10 F.4th 725
7th Cir.2021Background
- Police received a dispatch of two men who had returned to the scene of a fight "with guns." Officers Ferrell and Wenzel located Jerry Smith; he fled and they chased him.
- Officers observed a bulky L-shaped object in Smith’s left pocket and saw him using his left hand to hold it while running; they reasonably believed he had a gun.
- Smith hid behind one of two waist-high AC units on a parking-garage roof; Ferrell and Wenzel ordered him repeatedly (~25–30 commands over ~90 seconds) to show hands and get down, but Smith did not comply consistently.
- Officers Finkley and Stahl arrived, believed Smith was armed or had access to a gun, approached with guns drawn, and in the ensuing ~10 seconds on the roof (especially the last ~4 seconds) Smith moved downward; the officers fired three shots. No gun was found; Smith was seriously injured.
- Smith sued under 42 U.S.C. § 1983 for excessive force. The district court denied the officers’ summary-judgment motion (including qualified immunity). The officers appealed the denial of qualified immunity; the Seventh Circuit dismissed the interlocutory appeal for lack of jurisdiction because key factual disputes integral to qualified immunity remain unresolved.
Issues
| Issue | Plaintiff's Argument | Defendant's Argument | Held |
|---|---|---|---|
| Whether officers violated the Fourth Amendment by using deadly force | Smith: he was surrendering/complying (leaning to get down) and posed no immediate threat | Officers: Smith was suspected of being armed, hid by AC unit, moved toward area where a gun could be retrieved and actively resisted | Court: factual disputes about Smith’s final movements and threat level are material and unresolved; cannot decide on interlocutory appeal |
| Whether officers are entitled to qualified immunity | Smith: shooting a surrendering/unarmed or waning-threat suspect violates clearly established law | Officers: a reasonable officer could have believed deadly force necessary; law not clearly established for these facts | Court: qualified-immunity analysis inseparable from disputed facts; dismissal for lack of appellate jurisdiction (defense preserved for later) |
| Whether the denial of qualified immunity is appealable now (Johnson v. Jones v. Plumhoff tension) | Smith: denial rested on genuine factual disputes so not appealable under Johnson | Officers: Plumhoff controls because bodycam video preserves facts and raises legal issues suitable for immediate review | Court: majority — Johnson bars appellate review because resolution requires weighing contested facts; dissent argues Plumhoff allows review but majority dismisses for lack of jurisdiction |
| Whether bodycam video conclusively resolves contested facts | Smith: district court read video as supporting his surrendering account | Officers: some of Smith’s factual claims are blatantly contradicted by video (e.g., earlier noncompliance, stepping toward officers) | Court: video resolves some disputes but the crucial last seconds (whether lunging for a gun or getting down) remain ambiguous; those unresolved facts preclude interlocutory review |
Key Cases Cited
- Scott v. Harris, 550 U.S. 372 (video evidence can "blatantly contradict" a plaintiff's account and foreclose factual disputes)

[Information provided]
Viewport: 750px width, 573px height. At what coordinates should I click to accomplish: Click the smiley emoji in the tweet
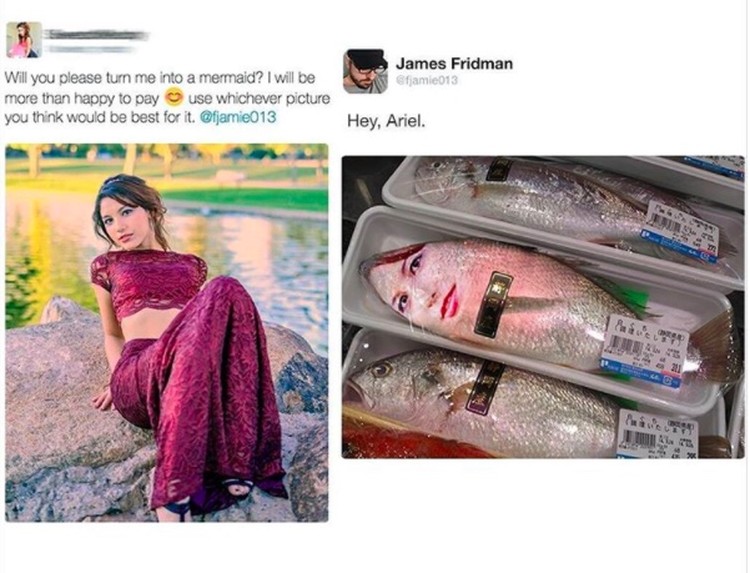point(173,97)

[Tasks to complete]
**A)** Answer these questions using the case summary above, one answer per line, marked the same way:
(i) About how many commands did Ferrell and Wenzel give Smith, and over about how long?
(ii) How many shots did the officers fire?
(iii) Which case does the case summary cite for the point that video evidence can "blatantly contradict" a plaintiff's account?
**B)** Extend the case summary from the point where it stops, beginning right after the Scott v. Harris entry.

[Responses to the tasks]
**A)**
(i) About 25–30 commands over about 90 seconds.
(ii) Three.
(iii) Scott v. Harris, 550 U.S. 372.

**B)**
- Johnson v. Jones, 515 U.S. 304 (orders denying summary judgment insofar as they turn on evidence sufficiency are not immediately appealable)
- Mitchell v. Forsyth, 472 U.S. 511 (qualified immunity is an immunity from suit and generally immediately appealable)
- Plumhoff v. Rickard, 572 U.S. 765 (distinguishes Johnson where video preserves historical facts and appellate courts may resolve legal qualified-immunity questions)
- Graham v. Connor, 490 U.S. 386 (excessive-force reasonableness standard)
- Tennessee v. Garner, 471 U.S. 1 (deadly force to seize a fleeing suspect permissible only if suspect poses threat of serious physical harm)
- Ashcroft v. al-Kidd, 563 U.S. 731 (qualified immunity protects all but the plainly incompetent or those who knowingly violate the law)
- Weinmann v. McClone, 787 F.3d 444 (clearly established prong requires particularized precedent in excessive-force context)
- Strand v. Minchuk, 910 F.3d 909 (factual disputes about timing/circumstances surrounding shooting can preclude interlocutory review)
- Gant v. Hartman, 924 F.3d 445 (video that does not irrefutably resolve key factual disputes leaves immunity denial nonappealable)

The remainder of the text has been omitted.